> **Problem statement**: Reproduce the text of the records below word for word, leaving out the pictures.

> **Text and element pointing records**:
* START *
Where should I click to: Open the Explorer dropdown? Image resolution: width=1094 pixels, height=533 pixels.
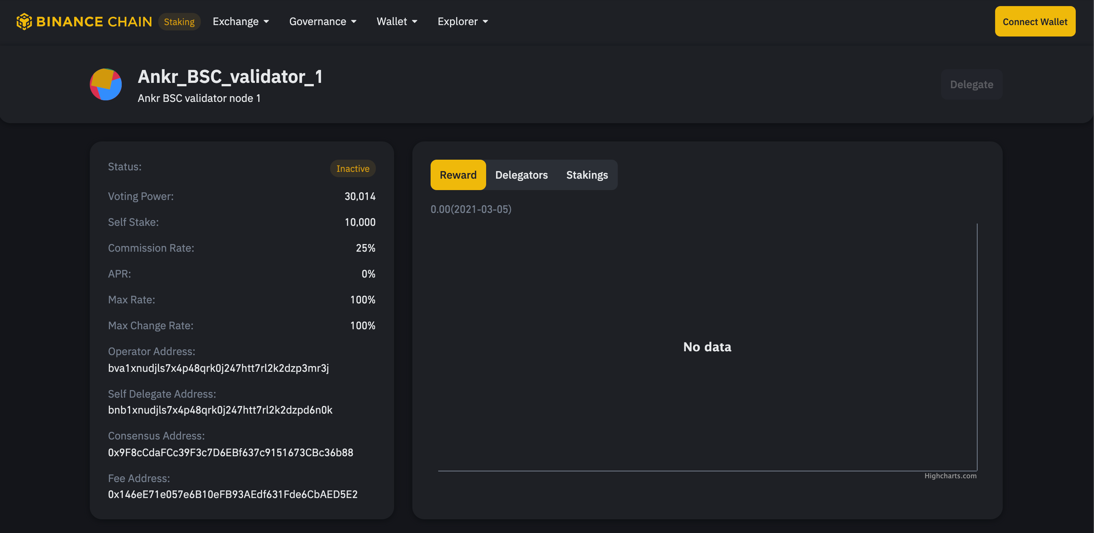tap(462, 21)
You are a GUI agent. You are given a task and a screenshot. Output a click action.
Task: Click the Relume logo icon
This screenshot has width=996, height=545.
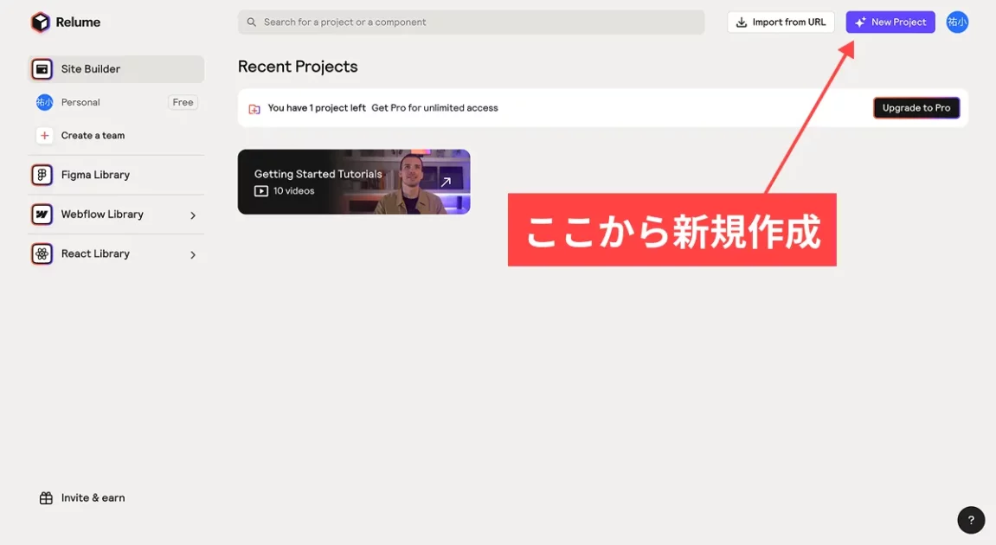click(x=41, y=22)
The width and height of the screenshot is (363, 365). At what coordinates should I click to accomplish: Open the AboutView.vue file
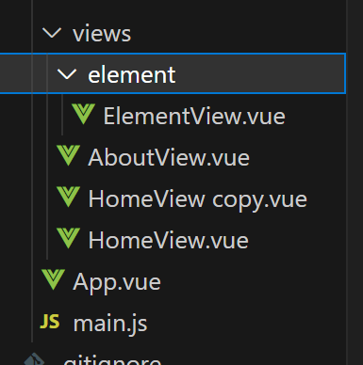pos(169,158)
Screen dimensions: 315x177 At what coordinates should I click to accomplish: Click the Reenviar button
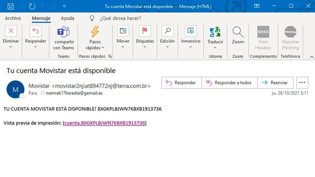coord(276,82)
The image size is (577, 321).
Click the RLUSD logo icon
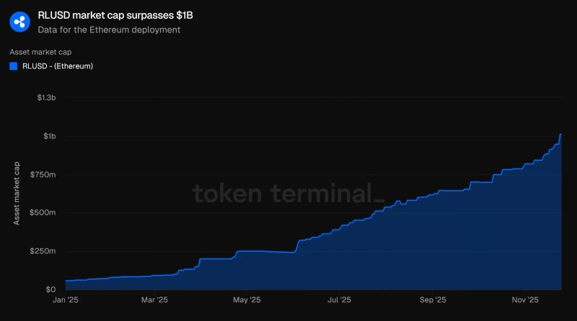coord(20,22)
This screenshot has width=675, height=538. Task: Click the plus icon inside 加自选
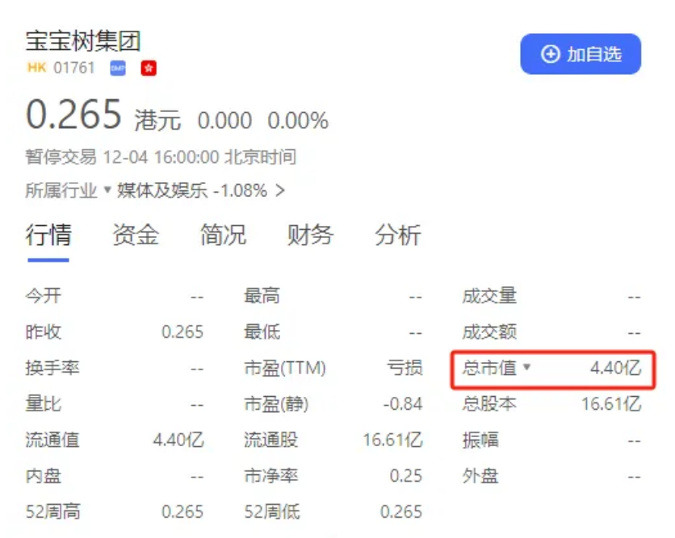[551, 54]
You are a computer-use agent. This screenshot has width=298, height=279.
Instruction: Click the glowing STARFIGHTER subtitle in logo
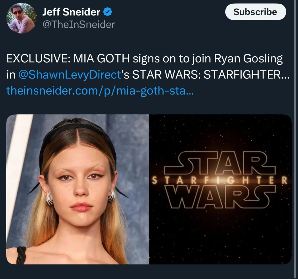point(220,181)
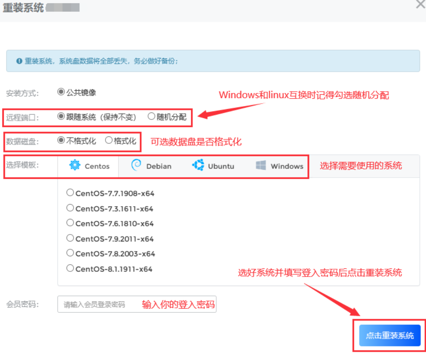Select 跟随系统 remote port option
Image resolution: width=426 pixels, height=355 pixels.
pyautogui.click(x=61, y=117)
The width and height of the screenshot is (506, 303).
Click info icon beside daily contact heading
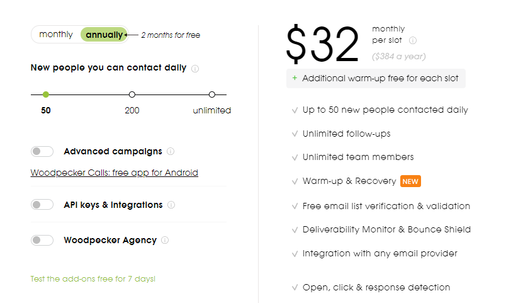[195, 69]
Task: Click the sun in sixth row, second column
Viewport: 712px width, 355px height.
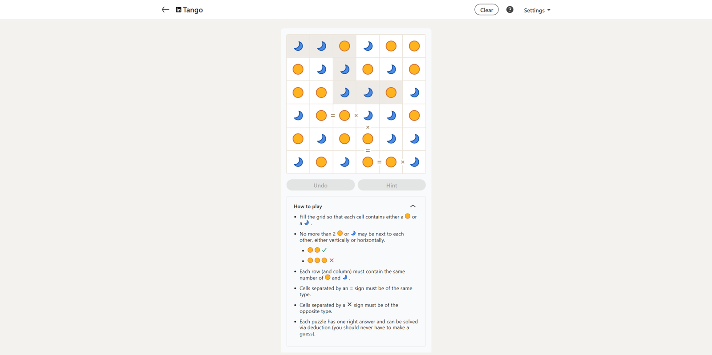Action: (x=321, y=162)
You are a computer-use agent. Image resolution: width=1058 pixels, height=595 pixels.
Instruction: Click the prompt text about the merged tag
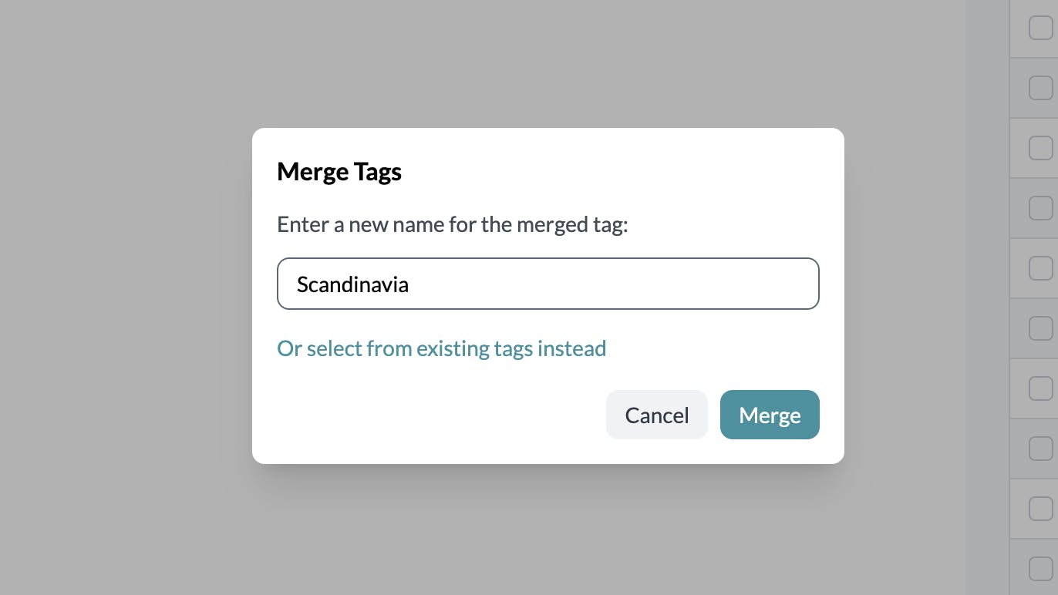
* END *
> **Solution to this task**:
Where should I click to: Open the Explorer dropdown? Image resolution: width=1094 pixels, height=533 pixels.
tap(462, 21)
You are a GUI agent. You are given a task and a screenshot. Output a click action.
Task: Click the Relume logo icon
This screenshot has width=996, height=545.
click(x=41, y=22)
The width and height of the screenshot is (363, 365). At what coordinates should I click to accomplish: Open the AboutView.vue file
pos(169,158)
Screen dimensions: 315x177 At what coordinates should I click to accomplish: Click the Reenviar button
coord(276,82)
The image size is (577, 321).
Click the RLUSD logo icon
coord(20,22)
This screenshot has width=675, height=538. Task: Click the plus icon inside 加自选
[551, 54]
You are a computer-use agent. This screenshot has width=298, height=279.
Instruction: Click the glowing STARFIGHTER subtitle in logo
point(220,181)
Select 跟随系统 remote port option
Image resolution: width=426 pixels, height=355 pixels.
pyautogui.click(x=61, y=117)
The width and height of the screenshot is (506, 303).
Click info icon beside daily contact heading
[195, 69]
Task: Click the sun in sixth row, second column
Viewport: 712px width, 355px height.
Action: (x=321, y=162)
You are a computer-use agent. Image resolution: width=1058 pixels, height=595 pixels.
Instruction: Click the prompt text about the merged tag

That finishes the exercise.